■ **EXERCISE DETAILS**: Could you repeat the entries below with every "Viewport" replaced by "Window" and everything else left unchanged?

-- START OF DATASET RECORDS --

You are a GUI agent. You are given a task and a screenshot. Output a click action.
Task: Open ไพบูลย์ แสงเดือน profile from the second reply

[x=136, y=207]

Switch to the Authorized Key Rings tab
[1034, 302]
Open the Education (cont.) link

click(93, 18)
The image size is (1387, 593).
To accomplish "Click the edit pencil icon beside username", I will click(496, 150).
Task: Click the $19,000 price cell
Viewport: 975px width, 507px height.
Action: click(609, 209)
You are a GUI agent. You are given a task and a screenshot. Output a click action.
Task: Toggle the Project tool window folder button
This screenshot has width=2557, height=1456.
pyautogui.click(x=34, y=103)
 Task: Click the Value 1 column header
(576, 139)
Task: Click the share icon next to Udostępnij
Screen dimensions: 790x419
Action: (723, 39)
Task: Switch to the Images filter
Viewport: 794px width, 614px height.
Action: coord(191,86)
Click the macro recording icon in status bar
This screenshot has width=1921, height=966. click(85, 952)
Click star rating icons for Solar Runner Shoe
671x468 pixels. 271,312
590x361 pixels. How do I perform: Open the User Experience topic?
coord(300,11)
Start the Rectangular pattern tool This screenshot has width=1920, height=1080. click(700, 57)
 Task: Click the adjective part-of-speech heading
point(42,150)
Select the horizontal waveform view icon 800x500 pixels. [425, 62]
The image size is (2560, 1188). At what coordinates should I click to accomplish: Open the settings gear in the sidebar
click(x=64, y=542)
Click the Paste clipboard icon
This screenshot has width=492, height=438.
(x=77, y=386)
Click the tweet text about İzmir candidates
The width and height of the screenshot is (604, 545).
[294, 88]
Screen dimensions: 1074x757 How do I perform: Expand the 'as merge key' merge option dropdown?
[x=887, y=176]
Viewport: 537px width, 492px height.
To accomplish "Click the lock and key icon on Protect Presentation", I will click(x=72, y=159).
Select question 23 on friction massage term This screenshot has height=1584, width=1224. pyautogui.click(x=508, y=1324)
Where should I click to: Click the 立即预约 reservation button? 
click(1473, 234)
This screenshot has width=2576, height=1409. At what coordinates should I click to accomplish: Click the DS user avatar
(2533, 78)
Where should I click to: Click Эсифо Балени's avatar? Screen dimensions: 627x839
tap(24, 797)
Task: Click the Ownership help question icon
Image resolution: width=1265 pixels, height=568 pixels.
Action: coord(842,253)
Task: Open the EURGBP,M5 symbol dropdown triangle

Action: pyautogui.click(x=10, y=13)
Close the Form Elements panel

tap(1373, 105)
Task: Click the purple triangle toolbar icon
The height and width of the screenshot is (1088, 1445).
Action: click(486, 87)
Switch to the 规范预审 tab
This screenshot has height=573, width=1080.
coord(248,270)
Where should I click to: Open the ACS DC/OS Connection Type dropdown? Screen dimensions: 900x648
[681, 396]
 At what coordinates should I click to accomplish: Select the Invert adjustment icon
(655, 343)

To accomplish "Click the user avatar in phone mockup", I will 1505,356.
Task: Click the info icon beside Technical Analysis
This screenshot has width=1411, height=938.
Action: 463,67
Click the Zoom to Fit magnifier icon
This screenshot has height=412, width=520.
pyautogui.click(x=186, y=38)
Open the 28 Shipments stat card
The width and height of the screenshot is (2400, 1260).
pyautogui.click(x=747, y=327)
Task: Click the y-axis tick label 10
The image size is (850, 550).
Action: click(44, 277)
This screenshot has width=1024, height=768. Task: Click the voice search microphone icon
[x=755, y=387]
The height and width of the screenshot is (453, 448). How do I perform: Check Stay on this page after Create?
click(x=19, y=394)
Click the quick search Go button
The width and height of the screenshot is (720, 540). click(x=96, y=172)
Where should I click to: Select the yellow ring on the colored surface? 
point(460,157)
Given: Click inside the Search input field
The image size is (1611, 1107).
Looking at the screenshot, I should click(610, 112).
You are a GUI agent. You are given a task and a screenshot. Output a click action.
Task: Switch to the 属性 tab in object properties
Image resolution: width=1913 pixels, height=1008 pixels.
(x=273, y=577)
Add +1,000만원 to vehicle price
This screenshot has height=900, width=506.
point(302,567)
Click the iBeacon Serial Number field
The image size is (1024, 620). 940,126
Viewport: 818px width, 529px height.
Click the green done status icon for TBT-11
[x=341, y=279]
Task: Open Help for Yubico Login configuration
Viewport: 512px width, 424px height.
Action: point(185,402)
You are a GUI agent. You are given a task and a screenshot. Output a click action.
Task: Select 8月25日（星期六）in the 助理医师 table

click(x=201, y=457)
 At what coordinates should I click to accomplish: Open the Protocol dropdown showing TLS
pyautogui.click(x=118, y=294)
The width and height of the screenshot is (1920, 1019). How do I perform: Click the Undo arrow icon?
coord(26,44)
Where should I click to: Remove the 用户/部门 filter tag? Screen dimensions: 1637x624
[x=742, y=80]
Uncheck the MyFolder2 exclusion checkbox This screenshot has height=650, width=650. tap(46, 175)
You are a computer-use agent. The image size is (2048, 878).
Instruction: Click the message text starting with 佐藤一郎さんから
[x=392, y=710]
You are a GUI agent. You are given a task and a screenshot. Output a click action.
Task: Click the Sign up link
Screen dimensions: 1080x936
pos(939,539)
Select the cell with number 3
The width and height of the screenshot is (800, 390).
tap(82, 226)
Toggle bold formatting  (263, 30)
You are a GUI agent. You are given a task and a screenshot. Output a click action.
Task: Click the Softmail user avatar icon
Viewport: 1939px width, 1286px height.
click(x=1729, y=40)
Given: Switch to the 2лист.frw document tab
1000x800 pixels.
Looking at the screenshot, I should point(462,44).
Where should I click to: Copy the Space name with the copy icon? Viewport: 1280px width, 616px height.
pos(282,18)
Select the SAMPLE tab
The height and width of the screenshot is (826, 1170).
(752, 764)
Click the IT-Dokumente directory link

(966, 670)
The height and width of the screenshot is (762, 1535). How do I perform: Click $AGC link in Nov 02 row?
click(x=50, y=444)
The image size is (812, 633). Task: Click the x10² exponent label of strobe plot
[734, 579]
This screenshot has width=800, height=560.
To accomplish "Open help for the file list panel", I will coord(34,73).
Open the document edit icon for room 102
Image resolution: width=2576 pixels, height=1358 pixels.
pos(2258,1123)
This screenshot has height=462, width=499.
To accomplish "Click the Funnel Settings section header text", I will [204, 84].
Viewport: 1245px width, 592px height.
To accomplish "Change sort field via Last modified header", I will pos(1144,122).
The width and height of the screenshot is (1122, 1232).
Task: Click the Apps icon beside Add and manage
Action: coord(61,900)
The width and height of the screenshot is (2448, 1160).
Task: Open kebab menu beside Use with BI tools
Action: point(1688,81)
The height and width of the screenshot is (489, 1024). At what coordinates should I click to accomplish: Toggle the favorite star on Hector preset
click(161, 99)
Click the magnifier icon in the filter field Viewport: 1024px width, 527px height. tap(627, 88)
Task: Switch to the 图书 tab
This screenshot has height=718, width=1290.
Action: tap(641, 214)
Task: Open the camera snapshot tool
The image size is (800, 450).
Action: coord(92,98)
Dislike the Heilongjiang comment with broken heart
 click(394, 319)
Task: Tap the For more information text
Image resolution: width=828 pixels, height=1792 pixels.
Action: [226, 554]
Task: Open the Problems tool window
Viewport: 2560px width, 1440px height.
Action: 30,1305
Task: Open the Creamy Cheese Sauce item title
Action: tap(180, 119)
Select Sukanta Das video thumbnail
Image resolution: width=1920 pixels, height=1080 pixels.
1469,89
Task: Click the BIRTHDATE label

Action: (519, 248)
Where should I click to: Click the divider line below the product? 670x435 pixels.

-- END OF DATASET RECORDS --

■ **EXPECTED ANSWER**:
You are a GUI agent. You are given a task and a screenshot. Output a click action.
Task: Open ไพบูลย์ แสงเดือน profile from the second reply

[x=136, y=207]

Switch to the Authorized Key Rings tab
[1034, 302]
Open the Education (cont.) link

click(93, 18)
The image size is (1387, 593).
To accomplish "Click the edit pencil icon beside username", I will click(496, 150).
Task: Click the $19,000 price cell
Window: 975px width, 507px height.
Action: click(609, 209)
You are a GUI agent. You are given a task and a screenshot. Output a click action.
Task: Toggle the Project tool window folder button
This screenshot has width=2557, height=1456.
pyautogui.click(x=34, y=103)
 Task: Click the Value 1 column header
(576, 139)
Task: Click the share icon next to Udostępnij
Screen dimensions: 790x419
Action: (723, 39)
Task: Switch to the Images filter
Window: 794px width, 614px height.
Action: coord(191,86)
Click the macro recording icon in status bar
This screenshot has width=1921, height=966. click(85, 952)
Click star rating icons for Solar Runner Shoe
671x468 pixels. 271,312
590x361 pixels. How do I perform: Open the User Experience topic?
coord(300,11)
Start the Rectangular pattern tool This screenshot has width=1920, height=1080. click(700, 57)
 Task: Click the adjective part-of-speech heading
point(42,150)
Select the horizontal waveform view icon 800x500 pixels. [425, 62]
The image size is (2560, 1188). At what coordinates should I click to accomplish: Open the settings gear in the sidebar
click(x=64, y=542)
Click the Paste clipboard icon
This screenshot has width=492, height=438.
(x=77, y=386)
Click the tweet text about İzmir candidates
The width and height of the screenshot is (604, 545).
[294, 88]
Screen dimensions: 1074x757 How do I perform: Expand the 'as merge key' merge option dropdown?
[x=887, y=176]
Window: 537px width, 492px height.
To accomplish "Click the lock and key icon on Protect Presentation", I will click(x=72, y=159).
Select question 23 on friction massage term This screenshot has height=1584, width=1224. pyautogui.click(x=508, y=1324)
Where should I click to: Click the 立即预约 reservation button? 
click(1473, 234)
This screenshot has width=2576, height=1409. At what coordinates should I click to accomplish: Click the DS user avatar
(2533, 78)
Where should I click to: Click Эсифо Балени's avatar? Screen dimensions: 627x839
tap(24, 797)
Task: Click the Ownership help question icon
Image resolution: width=1265 pixels, height=568 pixels.
Action: coord(842,253)
Task: Open the EURGBP,M5 symbol dropdown triangle

Action: pyautogui.click(x=10, y=13)
Close the Form Elements panel

tap(1373, 105)
Task: Click the purple triangle toolbar icon
The height and width of the screenshot is (1088, 1445).
Action: click(486, 87)
Switch to the 规范预审 tab
This screenshot has height=573, width=1080.
coord(248,270)
Where should I click to: Open the ACS DC/OS Connection Type dropdown? Screen dimensions: 900x648
[681, 396]
 At what coordinates should I click to accomplish: Select the Invert adjustment icon
(655, 343)

To accomplish "Click the user avatar in phone mockup", I will 1505,356.
Task: Click the info icon beside Technical Analysis
This screenshot has width=1411, height=938.
Action: 463,67
Click the Zoom to Fit magnifier icon
This screenshot has height=412, width=520.
pyautogui.click(x=186, y=38)
Open the 28 Shipments stat card
The width and height of the screenshot is (2400, 1260).
pyautogui.click(x=747, y=327)
Task: Click the y-axis tick label 10
The image size is (850, 550).
Action: click(44, 277)
This screenshot has width=1024, height=768. Task: Click the voice search microphone icon
[x=755, y=387]
The height and width of the screenshot is (453, 448). How do I perform: Check Stay on this page after Create?
click(x=19, y=394)
Click the quick search Go button
The width and height of the screenshot is (720, 540). click(x=96, y=172)
Where should I click to: Select the yellow ring on the colored surface? 
point(460,157)
Given: Click inside the Search input field
The image size is (1611, 1107).
Looking at the screenshot, I should click(610, 112).
You are a GUI agent. You are given a task and a screenshot. Output a click action.
Task: Switch to the 属性 tab in object properties
Image resolution: width=1913 pixels, height=1008 pixels.
(x=273, y=577)
Add +1,000만원 to vehicle price
This screenshot has height=900, width=506.
point(302,567)
Click the iBeacon Serial Number field
The image size is (1024, 620). 940,126
Window: 818px width, 529px height.
Click the green done status icon for TBT-11
[x=341, y=279]
Task: Open Help for Yubico Login configuration
Window: 512px width, 424px height.
Action: point(185,402)
You are a GUI agent. You are given a task and a screenshot. Output a click action.
Task: Select 8月25日（星期六）in the 助理医师 table

click(x=201, y=457)
 At what coordinates should I click to accomplish: Open the Protocol dropdown showing TLS
pyautogui.click(x=118, y=294)
The width and height of the screenshot is (1920, 1019). How do I perform: Click the Undo arrow icon?
coord(26,44)
Where should I click to: Remove the 用户/部门 filter tag? Screen dimensions: 1637x624
[x=742, y=80]
Uncheck the MyFolder2 exclusion checkbox This screenshot has height=650, width=650. tap(46, 175)
You are a computer-use agent. The image size is (2048, 878).
Instruction: Click the message text starting with 佐藤一郎さんから
[x=392, y=710]
You are a GUI agent. You are given a task and a screenshot. Output a click action.
Task: Click the Sign up link
Screen dimensions: 1080x936
pos(939,539)
Select the cell with number 3
The width and height of the screenshot is (800, 390).
tap(82, 226)
Toggle bold formatting  (263, 30)
You are a GUI agent. You are given a task and a screenshot. Output a click action.
Task: Click the Softmail user avatar icon
Window: 1939px width, 1286px height.
click(x=1729, y=40)
Given: Switch to the 2лист.frw document tab
1000x800 pixels.
Looking at the screenshot, I should point(462,44).
Where should I click to: Copy the Space name with the copy icon? Window: 1280px width, 616px height.
pos(282,18)
Select the SAMPLE tab
The height and width of the screenshot is (826, 1170).
(752, 764)
Click the IT-Dokumente directory link

(966, 670)
The height and width of the screenshot is (762, 1535). How do I perform: Click $AGC link in Nov 02 row?
click(x=50, y=444)
The image size is (812, 633). Task: Click the x10² exponent label of strobe plot
[734, 579]
This screenshot has width=800, height=560.
To accomplish "Open help for the file list panel", I will coord(34,73).
Open the document edit icon for room 102
Image resolution: width=2576 pixels, height=1358 pixels.
pos(2258,1123)
This screenshot has height=462, width=499.
To accomplish "Click the Funnel Settings section header text", I will [204, 84].
Window: 1245px width, 592px height.
To accomplish "Change sort field via Last modified header", I will pos(1144,122).
The width and height of the screenshot is (1122, 1232).
Task: Click the Apps icon beside Add and manage
Action: coord(61,900)
The width and height of the screenshot is (2448, 1160).
Task: Open kebab menu beside Use with BI tools
Action: point(1688,81)
The height and width of the screenshot is (489, 1024). At what coordinates should I click to accomplish: Toggle the favorite star on Hector preset
click(161, 99)
Click the magnifier icon in the filter field Window: 1024px width, 527px height. tap(627, 88)
Task: Switch to the 图书 tab
This screenshot has height=718, width=1290.
Action: tap(641, 214)
Task: Open the camera snapshot tool
The image size is (800, 450).
Action: coord(92,98)
Dislike the Heilongjiang comment with broken heart
 click(394, 319)
Task: Tap the For more information text
Image resolution: width=828 pixels, height=1792 pixels.
Action: [226, 554]
Task: Open the Problems tool window
Window: 2560px width, 1440px height.
Action: 30,1305
Task: Open the Creamy Cheese Sauce item title
Action: tap(180, 119)
Select Sukanta Das video thumbnail
Image resolution: width=1920 pixels, height=1080 pixels.
1469,89
Task: Click the BIRTHDATE label

Action: (519, 248)
Where should I click to: Click the divider line below the product? 670x435 pixels.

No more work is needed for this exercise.